_Task prompt_: Everything from the line with "You are a GUI" down to the line with "Enable Display only Open Access journals" below must be printed exactly, those two lines included. Exclude pictures.

_Records provided_:
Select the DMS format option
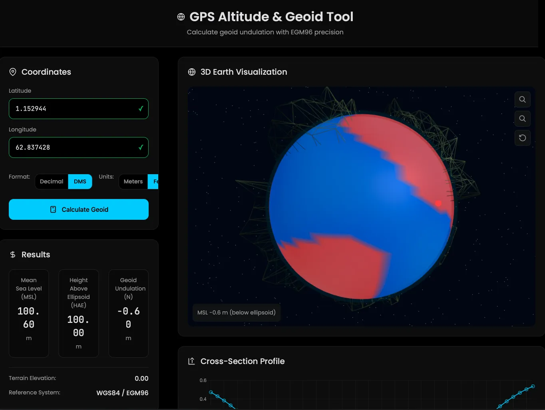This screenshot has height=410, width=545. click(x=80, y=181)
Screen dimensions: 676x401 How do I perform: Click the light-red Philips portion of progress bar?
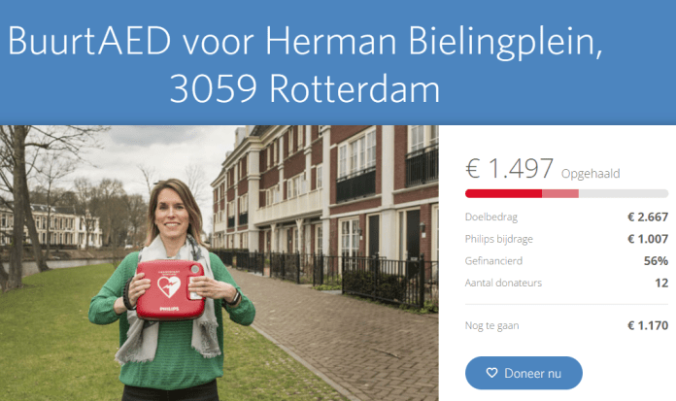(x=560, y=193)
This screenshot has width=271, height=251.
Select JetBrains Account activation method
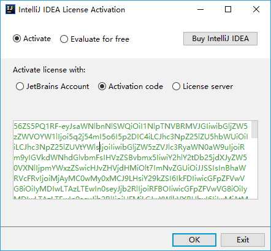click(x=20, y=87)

--

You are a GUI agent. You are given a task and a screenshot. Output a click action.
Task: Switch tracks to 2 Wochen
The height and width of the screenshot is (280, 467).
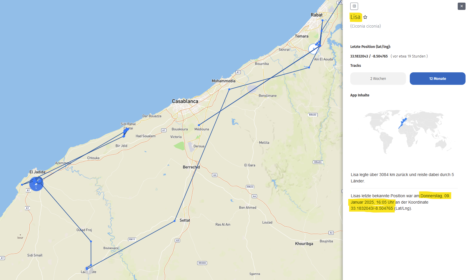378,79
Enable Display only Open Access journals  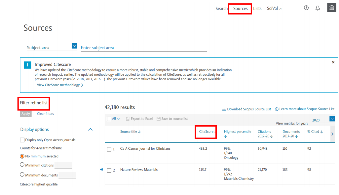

_Task response_:
You are a GUI agent. You are given a task and a screenshot. Output a click action.
Task: Switch tracks to 2 Wochen
The height and width of the screenshot is (280, 467).
378,79
Enable Display only Open Access journals  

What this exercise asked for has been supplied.